Other municipalities in other provinces have also been asking where their share of the cannabis excise tax is. In their annual meeting last September, the Union of BC Municipalities (UBCM) noted that although provinces successfully lobbied the federal government prior to legalization for a larger share of federal tax revenue, in part to address the cost of implementation of legalization at the municipal level, BC munis have yet to see any of that revenue. The municipal organization also says the provincial government “continues to decline UBCM’s requests to negotiate a cannabis taxation revenue sharing agreement”.
Saskatchewan’s municipal organization, MuniSask, also issued a resolution in 2019 asking for munis’ share of the province’s federal excise tax. A representative with MuniSask says they still have not received their share and continue to lobby the province.

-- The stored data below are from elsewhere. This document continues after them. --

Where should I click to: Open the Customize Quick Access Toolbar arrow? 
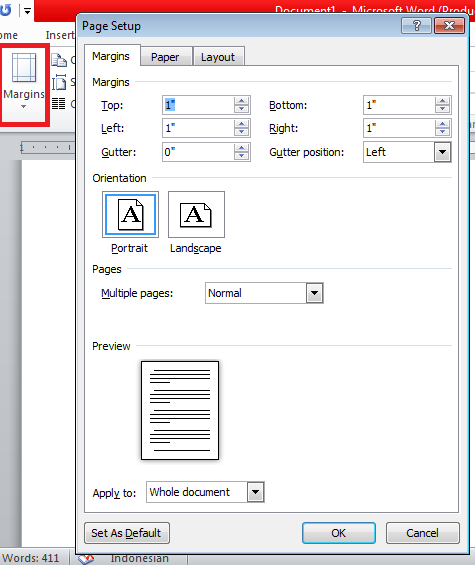click(x=27, y=11)
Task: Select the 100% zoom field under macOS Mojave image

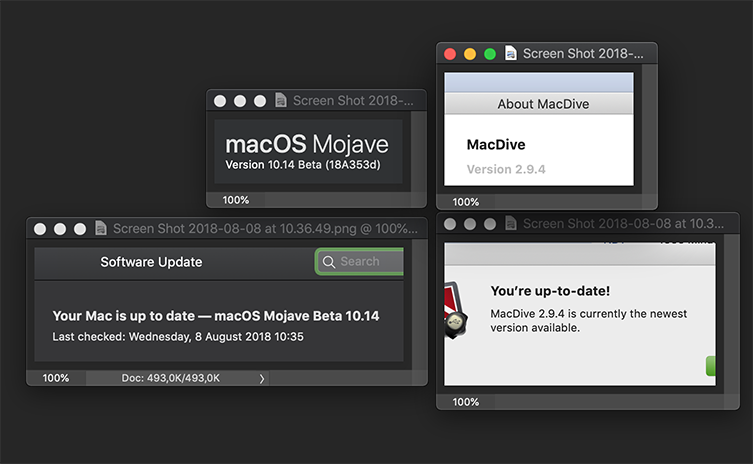Action: pyautogui.click(x=236, y=200)
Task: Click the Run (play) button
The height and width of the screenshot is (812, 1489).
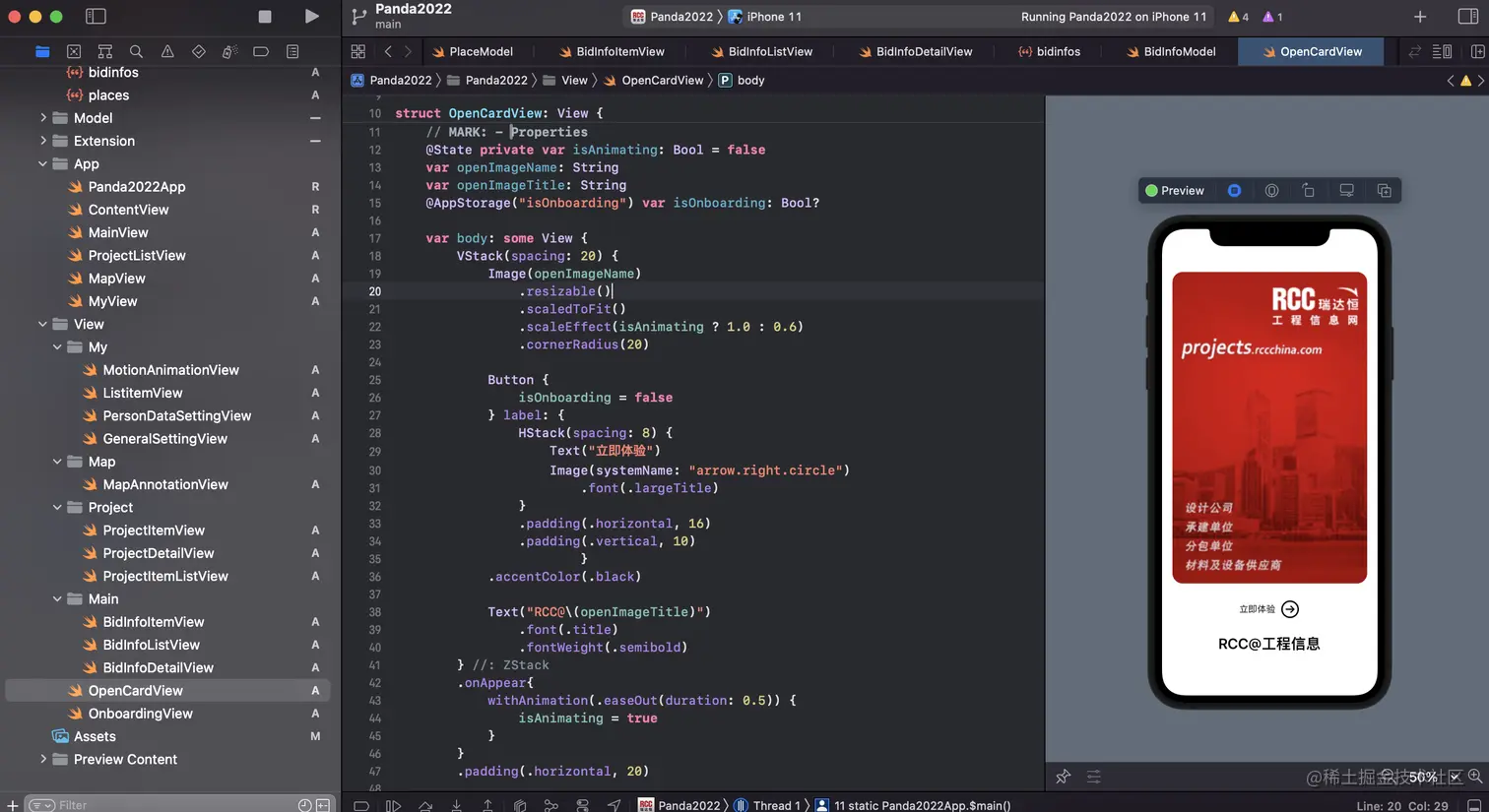Action: (311, 17)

The federal/provincial agreement to share 75% of the federal excise tax on cannabis with provinces is up for review, and several municipal organizations say they are lobbying the federal government to include the need to share this with municipalities in any new agreements signed. Although the federal government increased the provinces’ share of the excise tax from a proposed 50% to 75% with the promise that provinces would share it with their municipalities, the promise was not written into the contract and was therefore not binding.
Ontario and Quebec are the only two provinces that have committed to such tax sharing.